For example, I ask this question and click "Post your question" and stay in the current page. Now I may click the "refresh" button of my browser to see new answers. But I find that on my website, if I click the "refresh" button, a duplicated question will be published. How to avoid this problem? I am using PHP.

A: 

First of all, use POST for your form. Pretty much every browser will ask the user to confirm when refreshing a POSTed form result, since it has to resubmit it.

Second, in your form processing script, check to see if the question already exists - or set a session for the user and keep track of if they've recently submitted something.

Amber
But my browser(Firefox) doesn't ask me to confirm.
Steven
Then your browser has a bug. It works for me.
Chacha102
+5  A: 

It is common practice after a POST request, to redirect to the same page to avoid this problem.

Lets say you are on /ask_question.php

Your opening <form> tag might look like this:

<form action="/ask_question.php" method="post">

Now, in your /ask_question.php do something like this:

if( isset($_POST['new-question'])){
    // Do your processing here

    // On success:
    header('Location: /ask_question.php');
    exit(); // End the request
}

Update It is important to only redirect after a valid $_POST request has been handled. I test for a form field named new-question but you should use any form field name that has to be present for the $_POST to succeed

This processes their posted data, then on success, redirects back to the same page. The only difference now, is that when they click refresh, no information will be posted.

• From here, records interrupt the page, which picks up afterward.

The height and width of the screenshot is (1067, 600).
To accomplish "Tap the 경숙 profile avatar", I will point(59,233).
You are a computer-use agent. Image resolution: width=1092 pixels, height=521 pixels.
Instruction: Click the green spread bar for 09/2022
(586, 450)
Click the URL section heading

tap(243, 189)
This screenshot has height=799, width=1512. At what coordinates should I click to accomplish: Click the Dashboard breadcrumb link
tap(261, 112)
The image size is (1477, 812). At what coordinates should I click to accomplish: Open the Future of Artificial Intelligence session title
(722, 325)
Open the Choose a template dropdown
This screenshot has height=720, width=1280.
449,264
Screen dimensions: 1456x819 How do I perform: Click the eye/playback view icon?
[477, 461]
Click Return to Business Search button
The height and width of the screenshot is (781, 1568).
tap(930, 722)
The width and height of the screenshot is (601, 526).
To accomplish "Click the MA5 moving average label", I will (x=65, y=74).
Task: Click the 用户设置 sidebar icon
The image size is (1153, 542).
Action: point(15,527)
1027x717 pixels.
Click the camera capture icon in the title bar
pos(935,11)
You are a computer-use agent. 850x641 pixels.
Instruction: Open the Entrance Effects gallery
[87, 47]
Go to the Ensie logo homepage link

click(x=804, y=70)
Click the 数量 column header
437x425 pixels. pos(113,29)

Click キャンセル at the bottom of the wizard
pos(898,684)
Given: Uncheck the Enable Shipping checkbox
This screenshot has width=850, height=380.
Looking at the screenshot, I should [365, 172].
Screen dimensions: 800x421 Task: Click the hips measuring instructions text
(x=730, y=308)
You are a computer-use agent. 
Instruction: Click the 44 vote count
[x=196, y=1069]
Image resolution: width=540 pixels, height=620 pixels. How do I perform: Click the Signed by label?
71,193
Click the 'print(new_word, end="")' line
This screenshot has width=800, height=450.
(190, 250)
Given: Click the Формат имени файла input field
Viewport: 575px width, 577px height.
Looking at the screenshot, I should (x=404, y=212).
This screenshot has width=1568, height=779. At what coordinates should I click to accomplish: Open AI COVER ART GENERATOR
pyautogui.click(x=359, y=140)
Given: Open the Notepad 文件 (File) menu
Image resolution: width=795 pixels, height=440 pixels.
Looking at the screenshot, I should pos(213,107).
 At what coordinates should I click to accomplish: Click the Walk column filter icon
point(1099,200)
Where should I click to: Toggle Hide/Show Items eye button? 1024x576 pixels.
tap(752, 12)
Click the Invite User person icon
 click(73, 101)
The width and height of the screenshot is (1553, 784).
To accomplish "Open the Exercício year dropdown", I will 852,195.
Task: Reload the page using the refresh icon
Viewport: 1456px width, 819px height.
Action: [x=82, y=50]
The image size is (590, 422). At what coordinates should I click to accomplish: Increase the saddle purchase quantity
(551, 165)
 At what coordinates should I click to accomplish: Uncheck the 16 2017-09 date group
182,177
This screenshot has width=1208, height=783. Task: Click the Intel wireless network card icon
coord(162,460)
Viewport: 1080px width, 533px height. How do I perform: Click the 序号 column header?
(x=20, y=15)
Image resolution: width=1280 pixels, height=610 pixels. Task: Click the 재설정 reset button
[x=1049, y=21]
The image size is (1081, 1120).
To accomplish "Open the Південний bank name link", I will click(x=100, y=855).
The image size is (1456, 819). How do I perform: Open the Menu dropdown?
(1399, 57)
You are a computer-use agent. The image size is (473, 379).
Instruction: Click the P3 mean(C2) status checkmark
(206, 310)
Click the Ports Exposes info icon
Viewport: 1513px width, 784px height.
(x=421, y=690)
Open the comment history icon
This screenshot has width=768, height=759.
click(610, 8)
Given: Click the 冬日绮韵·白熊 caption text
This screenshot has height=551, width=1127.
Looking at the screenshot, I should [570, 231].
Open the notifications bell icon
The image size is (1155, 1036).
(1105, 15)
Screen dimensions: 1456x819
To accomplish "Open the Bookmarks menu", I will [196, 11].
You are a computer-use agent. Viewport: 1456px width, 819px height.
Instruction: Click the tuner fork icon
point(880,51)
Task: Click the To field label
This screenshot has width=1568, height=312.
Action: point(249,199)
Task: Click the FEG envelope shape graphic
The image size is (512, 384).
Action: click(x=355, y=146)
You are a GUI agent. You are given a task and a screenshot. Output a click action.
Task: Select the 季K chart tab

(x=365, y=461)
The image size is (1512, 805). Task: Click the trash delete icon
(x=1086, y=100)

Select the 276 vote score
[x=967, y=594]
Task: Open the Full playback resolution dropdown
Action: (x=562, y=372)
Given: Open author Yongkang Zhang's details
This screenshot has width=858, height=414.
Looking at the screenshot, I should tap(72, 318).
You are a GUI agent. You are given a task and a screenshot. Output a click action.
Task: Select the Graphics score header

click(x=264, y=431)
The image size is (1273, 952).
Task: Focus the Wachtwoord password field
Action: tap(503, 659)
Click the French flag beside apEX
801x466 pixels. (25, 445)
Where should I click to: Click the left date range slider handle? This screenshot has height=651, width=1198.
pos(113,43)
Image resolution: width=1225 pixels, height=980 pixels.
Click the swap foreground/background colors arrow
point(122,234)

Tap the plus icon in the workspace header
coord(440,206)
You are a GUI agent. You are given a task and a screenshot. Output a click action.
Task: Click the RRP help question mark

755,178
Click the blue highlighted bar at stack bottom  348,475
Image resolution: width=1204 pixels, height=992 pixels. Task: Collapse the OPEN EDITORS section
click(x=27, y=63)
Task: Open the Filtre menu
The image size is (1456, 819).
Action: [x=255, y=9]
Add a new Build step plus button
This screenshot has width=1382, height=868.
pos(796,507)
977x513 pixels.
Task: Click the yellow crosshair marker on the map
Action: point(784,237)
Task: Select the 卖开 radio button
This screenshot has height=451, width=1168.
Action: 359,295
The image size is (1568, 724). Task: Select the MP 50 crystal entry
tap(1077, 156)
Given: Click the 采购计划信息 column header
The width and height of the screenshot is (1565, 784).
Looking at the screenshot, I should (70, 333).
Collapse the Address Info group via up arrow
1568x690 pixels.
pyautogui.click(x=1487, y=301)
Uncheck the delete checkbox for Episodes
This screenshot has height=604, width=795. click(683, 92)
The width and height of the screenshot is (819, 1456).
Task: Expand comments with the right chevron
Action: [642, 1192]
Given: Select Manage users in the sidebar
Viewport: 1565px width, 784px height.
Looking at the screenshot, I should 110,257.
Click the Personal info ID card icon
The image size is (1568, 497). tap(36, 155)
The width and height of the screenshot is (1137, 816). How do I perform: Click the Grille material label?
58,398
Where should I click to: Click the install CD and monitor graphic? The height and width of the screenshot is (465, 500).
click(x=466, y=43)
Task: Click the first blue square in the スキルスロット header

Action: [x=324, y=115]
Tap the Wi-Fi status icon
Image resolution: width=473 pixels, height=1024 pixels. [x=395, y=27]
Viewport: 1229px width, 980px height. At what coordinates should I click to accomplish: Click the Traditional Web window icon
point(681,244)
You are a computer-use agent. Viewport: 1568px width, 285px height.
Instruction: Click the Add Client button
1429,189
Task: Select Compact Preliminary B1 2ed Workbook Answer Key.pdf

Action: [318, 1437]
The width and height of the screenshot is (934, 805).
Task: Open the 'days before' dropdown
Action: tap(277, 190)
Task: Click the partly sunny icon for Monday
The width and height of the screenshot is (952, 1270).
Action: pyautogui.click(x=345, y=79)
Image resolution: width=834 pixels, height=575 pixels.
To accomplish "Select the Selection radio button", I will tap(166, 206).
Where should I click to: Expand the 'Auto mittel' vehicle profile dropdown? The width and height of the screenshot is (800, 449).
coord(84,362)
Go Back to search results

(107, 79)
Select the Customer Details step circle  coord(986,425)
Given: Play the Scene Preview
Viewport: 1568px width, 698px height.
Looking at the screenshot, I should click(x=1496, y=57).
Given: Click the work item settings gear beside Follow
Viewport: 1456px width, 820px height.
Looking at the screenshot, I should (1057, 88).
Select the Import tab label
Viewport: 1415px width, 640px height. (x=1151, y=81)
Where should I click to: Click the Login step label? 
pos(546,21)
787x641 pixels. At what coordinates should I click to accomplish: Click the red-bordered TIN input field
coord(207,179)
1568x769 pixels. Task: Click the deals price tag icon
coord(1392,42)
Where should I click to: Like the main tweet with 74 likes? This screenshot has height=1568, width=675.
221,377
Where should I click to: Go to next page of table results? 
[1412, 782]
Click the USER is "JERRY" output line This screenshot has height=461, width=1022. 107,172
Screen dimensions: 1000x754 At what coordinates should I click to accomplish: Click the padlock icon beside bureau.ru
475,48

Note Just make sure nothing is echo'ed out prior to the header call.

Doug Neiner
Beat me to it. =)
Alix Axel
@Alix haha. However, I got too verbose. Your answer is much shorter and probably communicates the answer better :)
Doug Neiner
@Doug: Verbosity is good. =)
Alix Axel
What does if( isset($_POST['new-question'])) mean? Does it make a difference?
Steven
I updated my answer to further explain that point, but it was my way of showing a test for a valid $_POST request. You can do whatever you want, but just make sure the redirect will only happen after a `$_POST` request, otherwise you will create an endless loop of redirects.
Doug Neiner
Do you mean if a user clicks the "refresh" of his web browser,( isset($_POST['new-question'])) will return false?
Steven
Steven, if you follow my code exactly, the user will be "redirected" back to the page. If they then click `refresh` there is no POST data floating around to be submitted again. The request will be a `GET` request and no `POST` data will be sent at all so the `isset` test would return `false`
Doug Neiner
+1  A: 

Submit the form using POST, upon submission validate and if everything is fine redirect the user to a success page, that way if the user refreshes the page all he'll do is see the "thank you" page again.